Conic sections are the curves formed by the intersection of a plane and a double-napped cone. There are four primary types of conic sections: circles, ellipses, parabolas, and hyperbolas. Each type is determined by the angle at which the plane intersects the cone. - **Circle**: Forms when the plane cuts the cone parallel to the base. - **Ellipse**: Occurs when the plane cuts through the cone at an angle, but doesn't go through the base. - **Parabola**: Happens when the plane is parallel to the slope of the cone. - **Hyperbola**: Arises when the plane interacts with both nappes of the cone, but is not parallel to the axis. Each conic has unique properties that can be described using equations in both Cartesian and polar coordinates. Specifically for parabolas in polar equations, the focus is at the origin, and the structure of the parabola is largely determined by its directrix and eccentricity. Understanding conic sections helps in diverse fields like astronomy, architecture, and physics.

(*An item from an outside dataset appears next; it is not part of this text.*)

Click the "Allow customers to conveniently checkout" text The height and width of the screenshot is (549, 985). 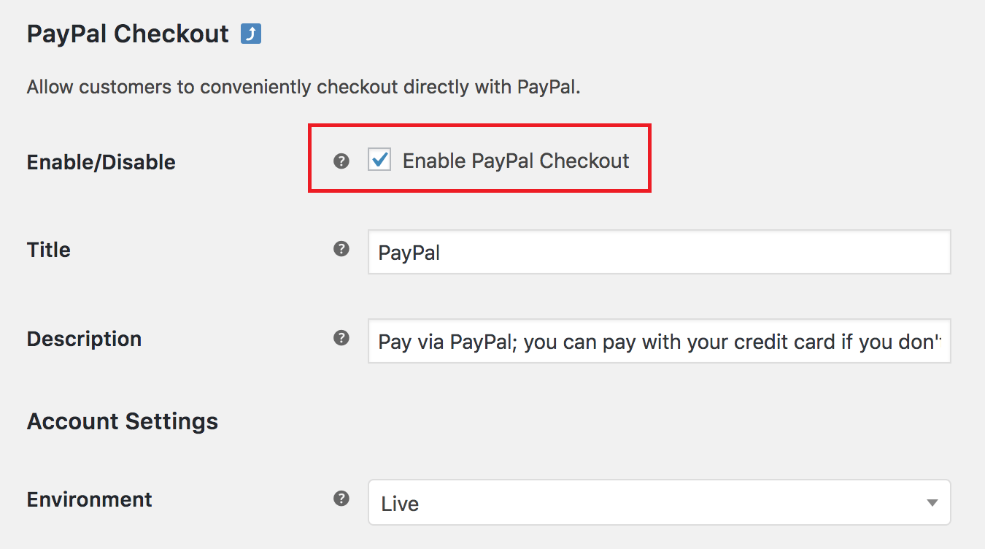click(x=304, y=87)
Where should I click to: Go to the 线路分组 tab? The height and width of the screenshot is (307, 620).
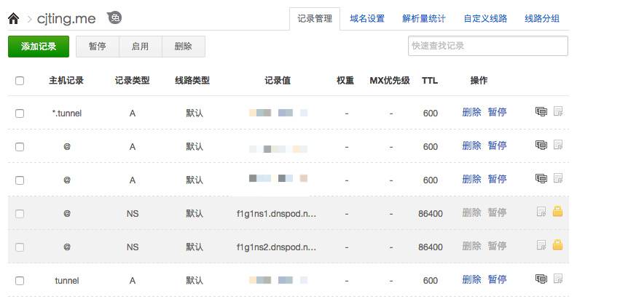pos(542,19)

Eccentricity is a key element in defining the shape and nature of a conic section. Denoted by the symbol \( e \), it describes how much conic sections deviate from being circular. - **Eccentricity values**: - **Circle**: \( e = 0 \) - **Ellipse**: \( 0 < e < 1 \) - **Parabola**: \( e = 1 \) - **Hyperbola**: \( e > 1 \)In a parabola, since \( e = 1 \), it indicates that each point on the parabola is equidistant from both the focus (a fixed point) and the directrix (a fixed line). This unique property creates the symmetrical shape characteristic of parabolas. For this specific exercise, understanding that the parabola has an eccentricity of 1 is critical as it simplifies the process of finding the polar equation from the given conditions.

Polar equations offer a method to represent conic sections using polar coordinates, which include a radius \( r \) and an angle \( \theta \). This representation is particularly useful in scenarios where the focus of the conic section is located at the origin. The general polar equation of a conic section can be given as:\[ r = \frac{ed}{1 - e \sin \theta} \]where \( e \) is the eccentricity, \( d \) is the distance to the directrix, and \( \theta \) is the angle.For a parabola, with \( e = 1 \), the equation becomes\[ r = \frac{d}{1 - \sin \theta} \]In our example, where the directrix is at \( y = 2 \), we find \( d = 2 \) and thus the equation simplifies to:\[ r = \frac{2}{1 - \sin \theta} \]This equation effectively describes the set of all points \((r, \theta)\) that form the desired conic section, relative to its specified directrix and focus. Polar equations are not only crucial for understanding conic sections, but they also hold significant applications in physics and engineering, such as planetary motion and antenna design.